The project on criminal responsibility will focus on the role of neuroimaging, neurophysiology and neuropsychology and their correlation with criminal responsibility. The overarching goal of the project is to develop a set of scientific guidelines that would delineate which uses of neuroscience in the courtroom have current scientific support, and which uses are as yet speculative.

The first project under this domain will involve a three part research review. The first phase will be to research the existing legal standards regarding exculpatory states of mind (such as lack of appreciation of wrongfulness, acting in the heat of passion, acting on an irresistible impulse). The second phase will involve determining how courts in the United States, particularly the Supreme Court, have viewed and treated neuroscientific evidence when it is used to diminish criminal responsibility. The third phase will involve using the media and jury evidence to determine how the public perceives neuroscientific evidence presented to diminish responsibility.

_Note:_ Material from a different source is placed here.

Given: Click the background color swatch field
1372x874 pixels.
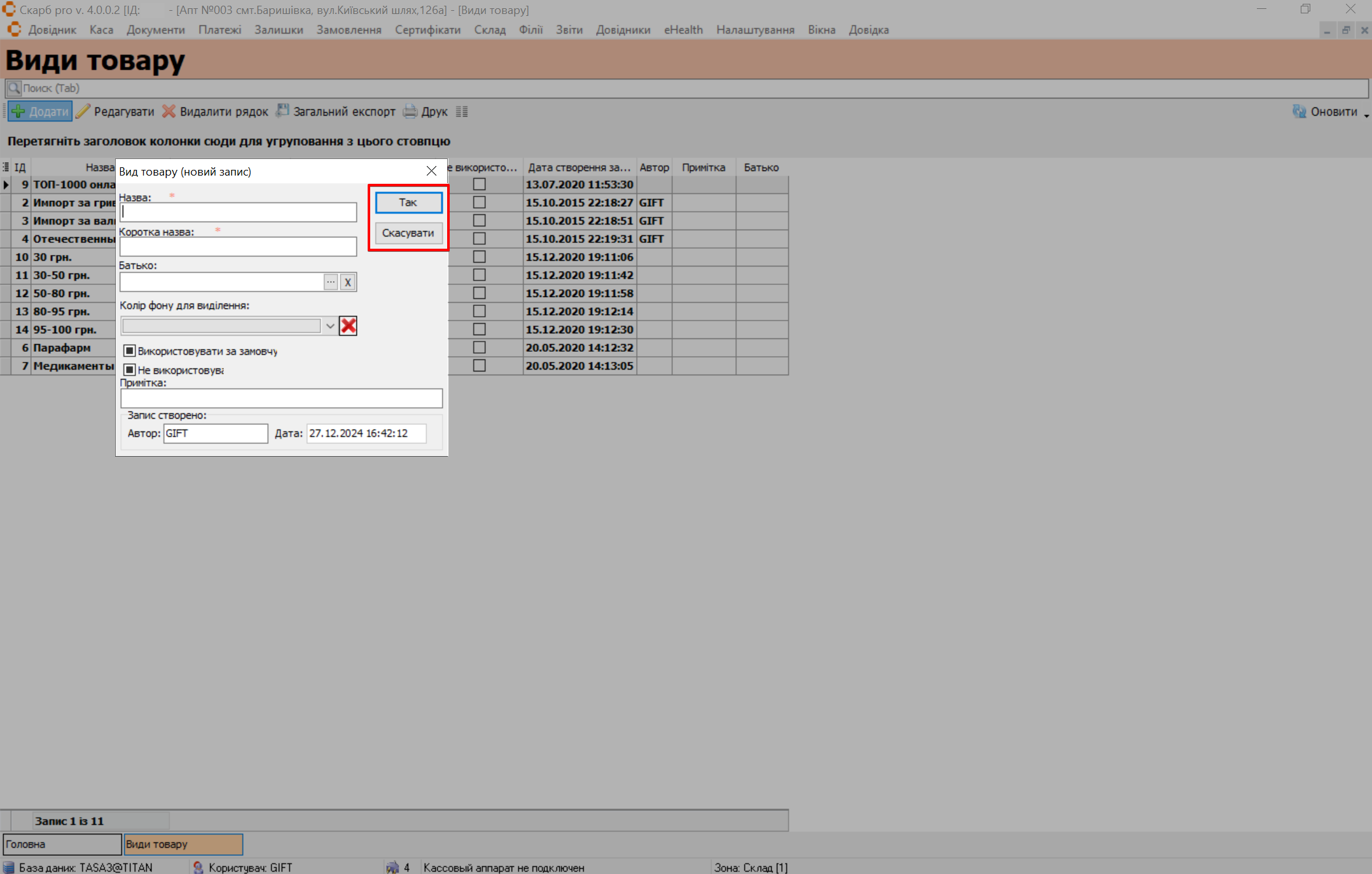Looking at the screenshot, I should (x=221, y=326).
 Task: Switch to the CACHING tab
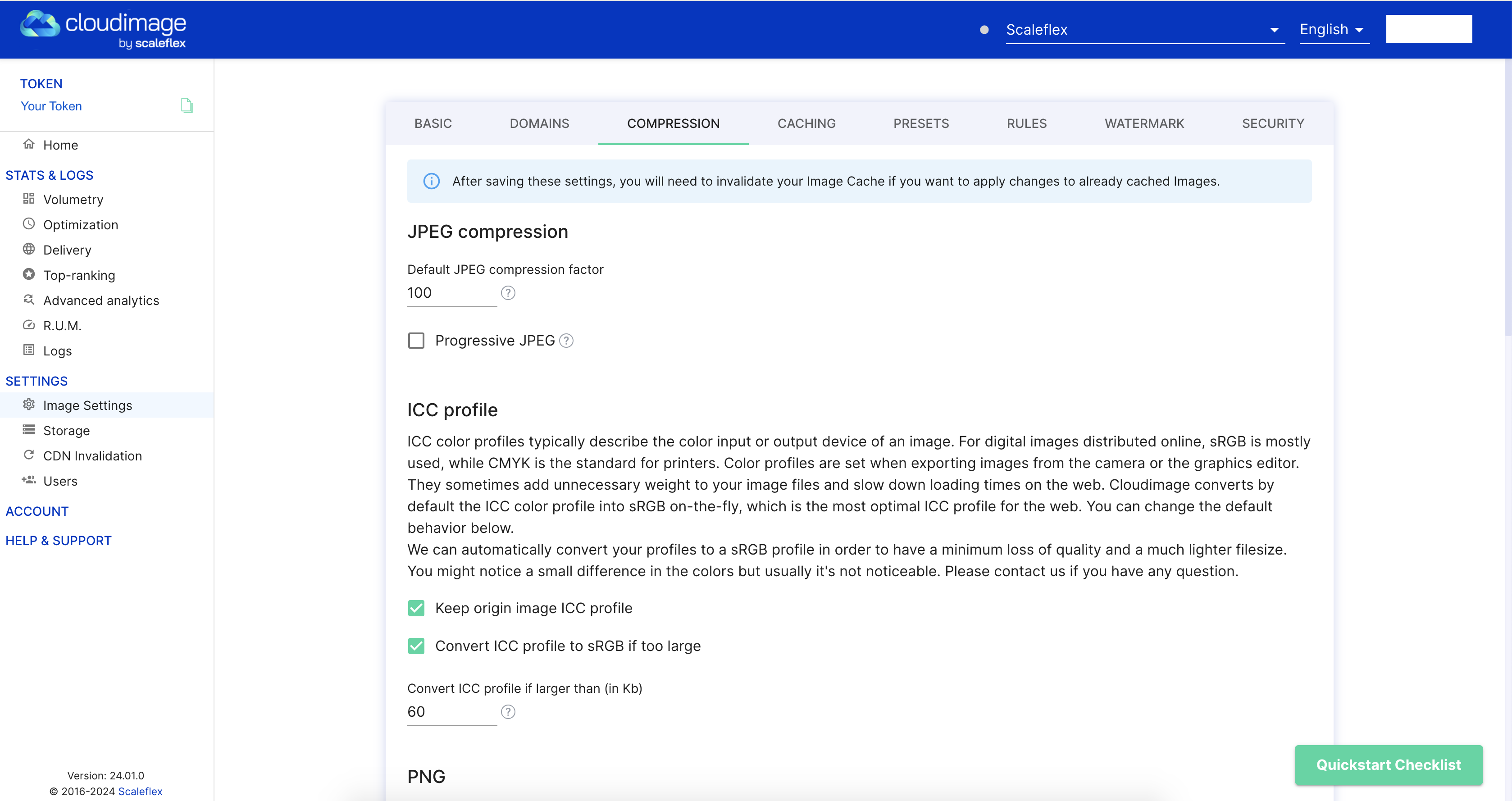click(x=806, y=124)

Once the legal paradigms and evidentiary standards are clear, we intend to generate, publish and disseminate clinical evaluation guidelines tailored to the symptoms under investigation. These might include, for example, guidelines on the appropriate workup of impulse control disorders, cognitive deficits, disinhibited behaviors or sexually deviant patterns of arousal. Ideally in the longer term, the Center will apply these guidelines to pre-adjudication defendants in order to generate data on their usefulness and validity.

The goal of this three part research program is to tailor useful clinical evaluation guidelines to the existing standards for criminal responsibility. It is our hope that widespread acceptance of rational and valid neuroscientific evaluations that are tailored to legal standards will enhance the validity of sound exculpatory defenses while decreasing the inappropriate use of science to diminish responsibility.